++++ Given data
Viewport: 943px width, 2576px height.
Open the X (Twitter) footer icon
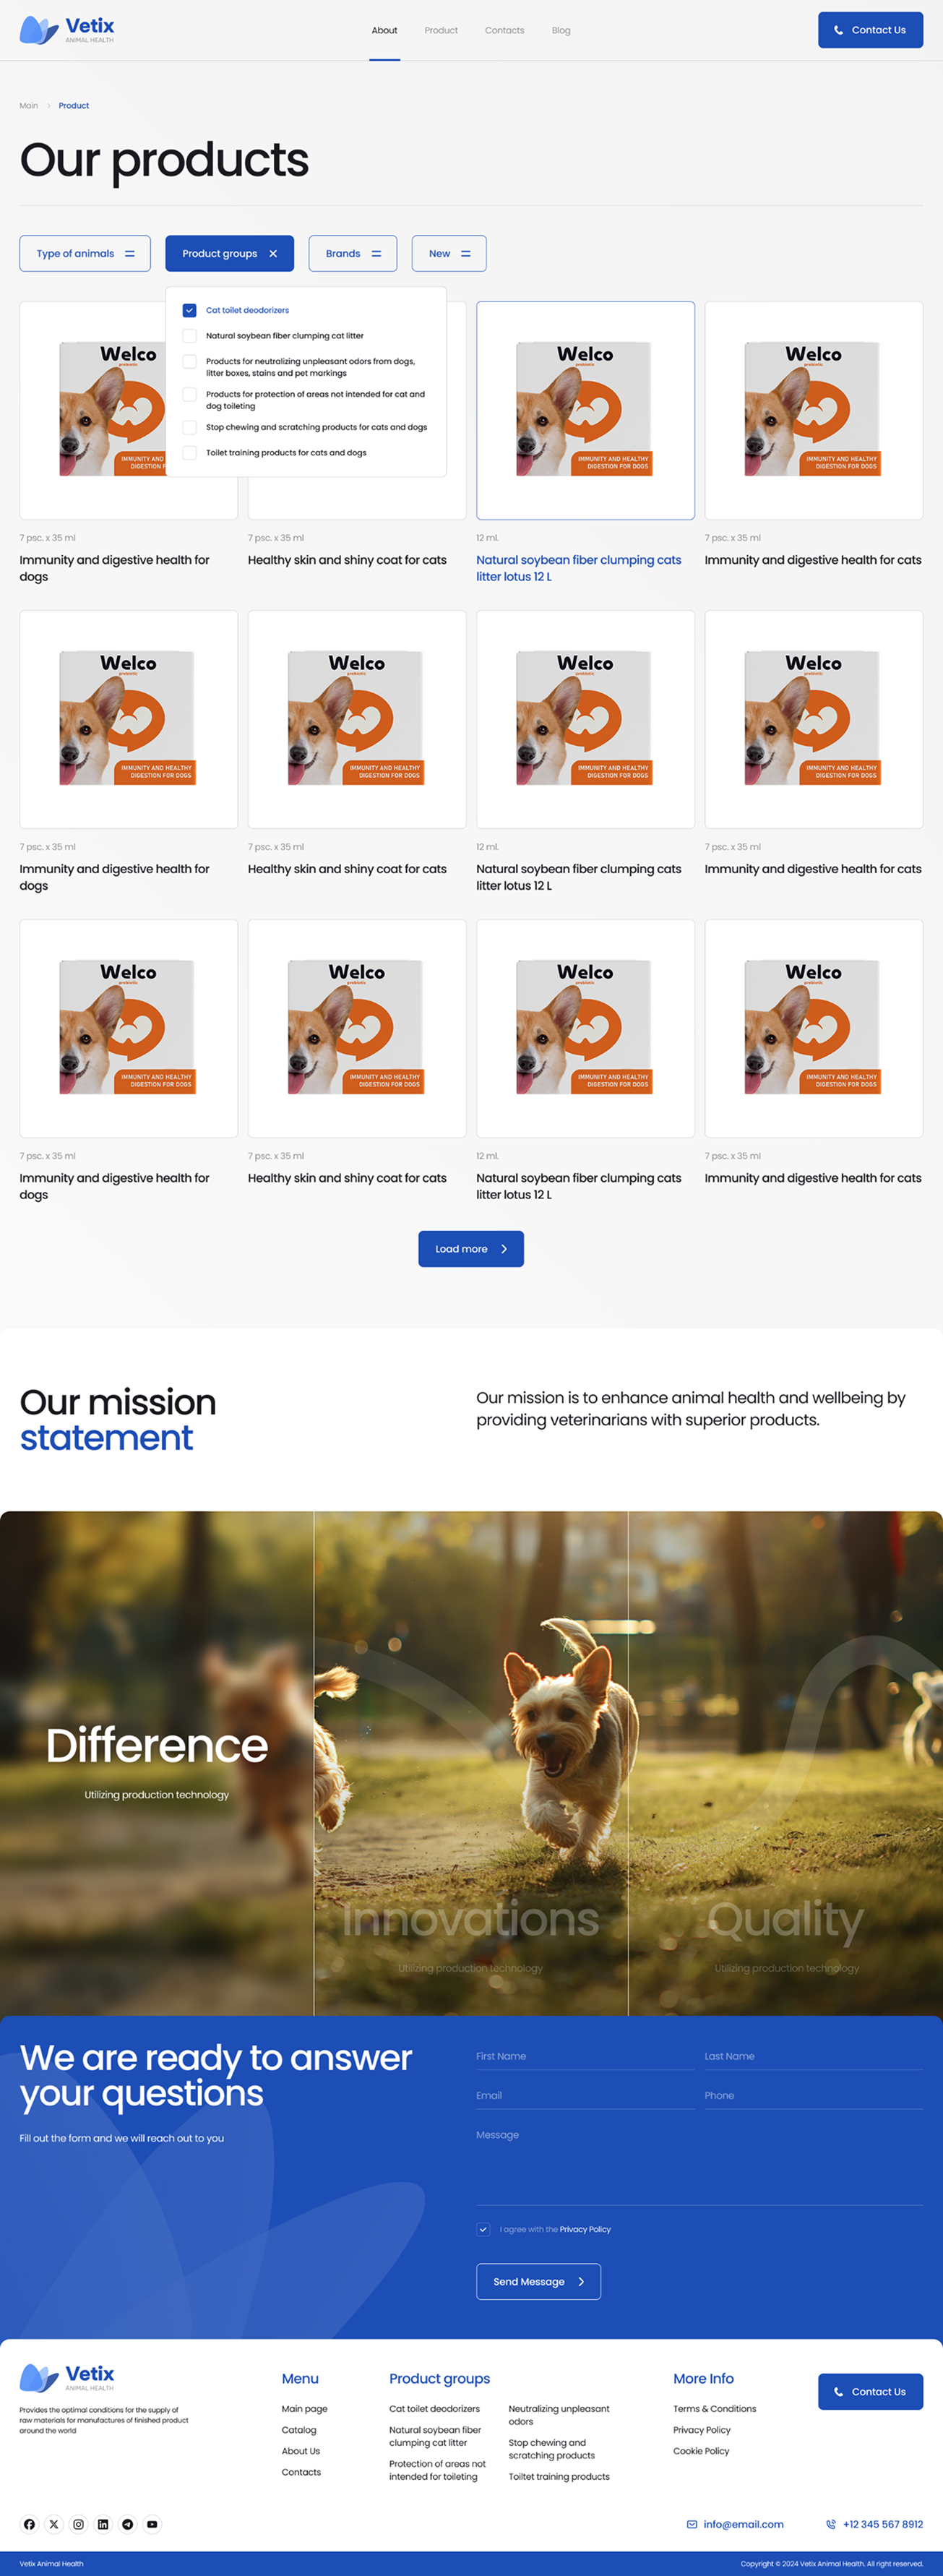pos(54,2524)
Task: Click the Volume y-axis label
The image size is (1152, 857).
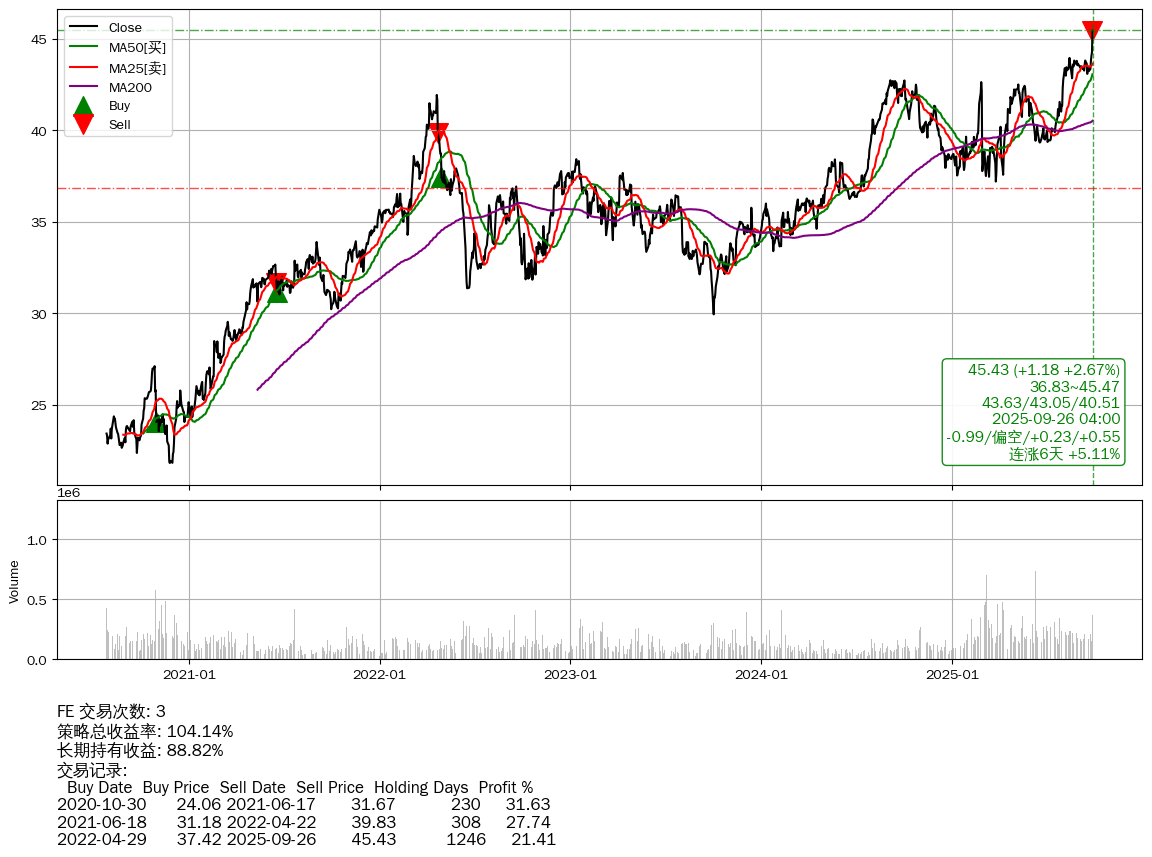Action: pyautogui.click(x=14, y=580)
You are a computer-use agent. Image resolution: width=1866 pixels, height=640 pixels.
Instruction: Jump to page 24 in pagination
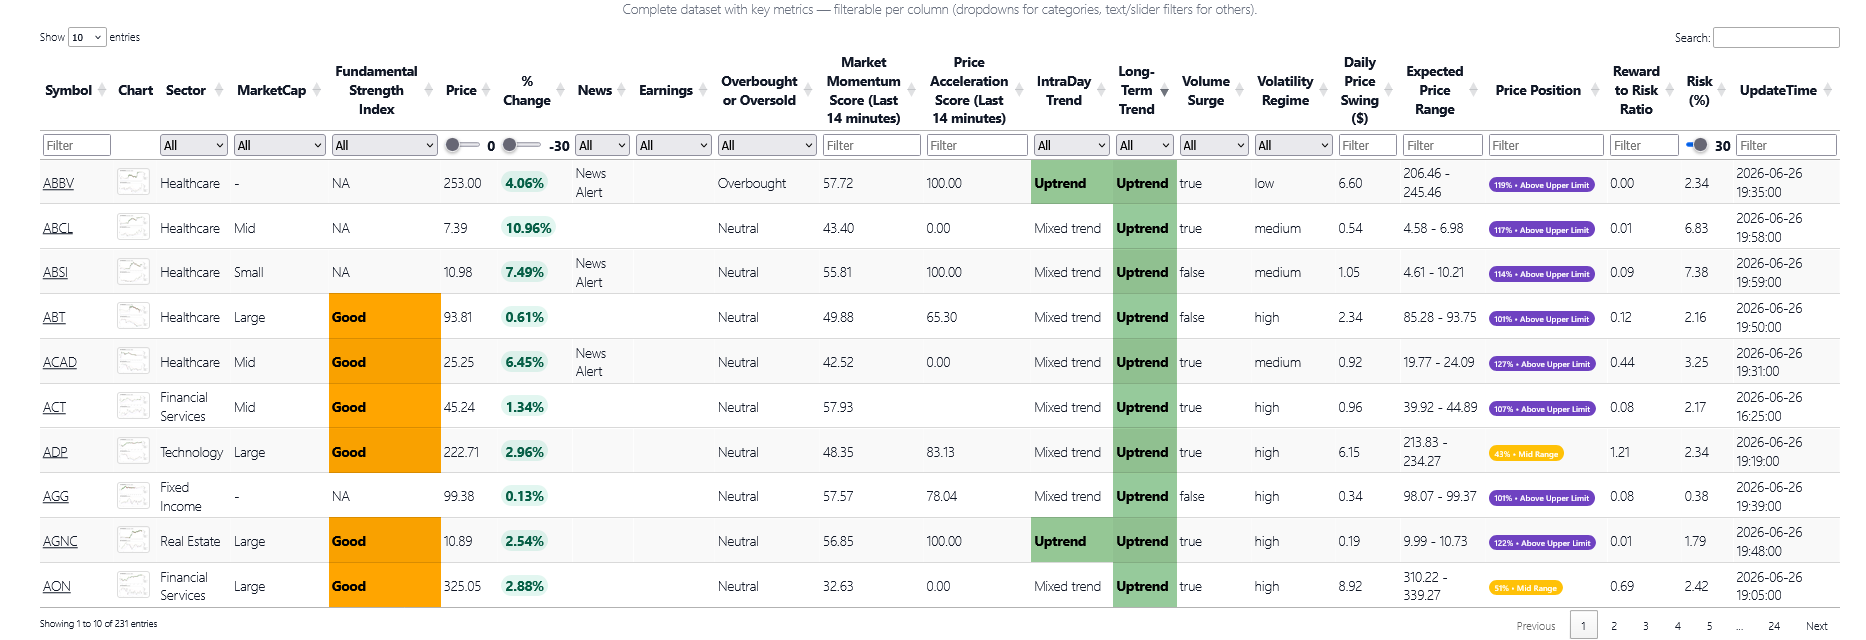[x=1774, y=626]
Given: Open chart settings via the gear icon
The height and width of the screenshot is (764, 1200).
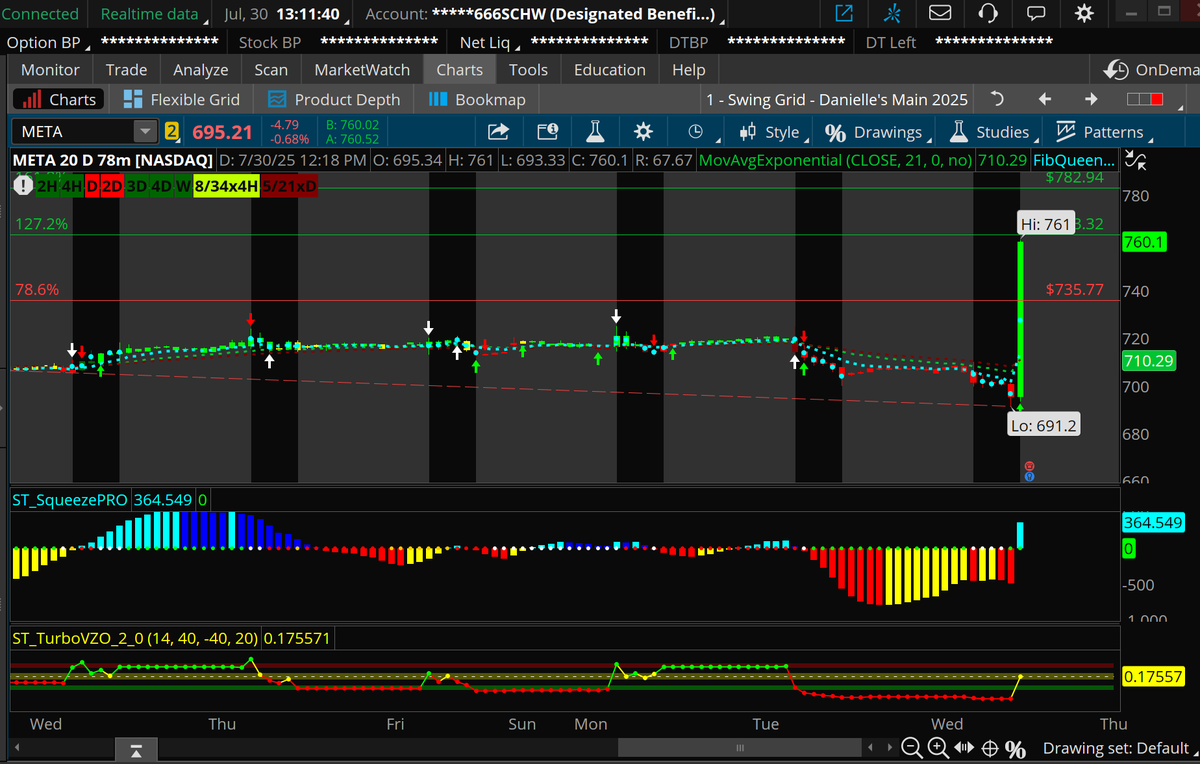Looking at the screenshot, I should [x=643, y=131].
++++++++
Print exactly the lines above that run from the one with "The image size is (1152, 857)." down to the one with "Given: Open chart settings via the gear icon", and omit the pictures.

The image size is (1152, 857).
Action: pyautogui.click(x=14, y=580)
You are a computer-use agent. Image resolution: width=1866 pixels, height=640 pixels.
Instruction: Jump to page 24 in pagination
[x=1774, y=626]
Given: Open chart settings via the gear icon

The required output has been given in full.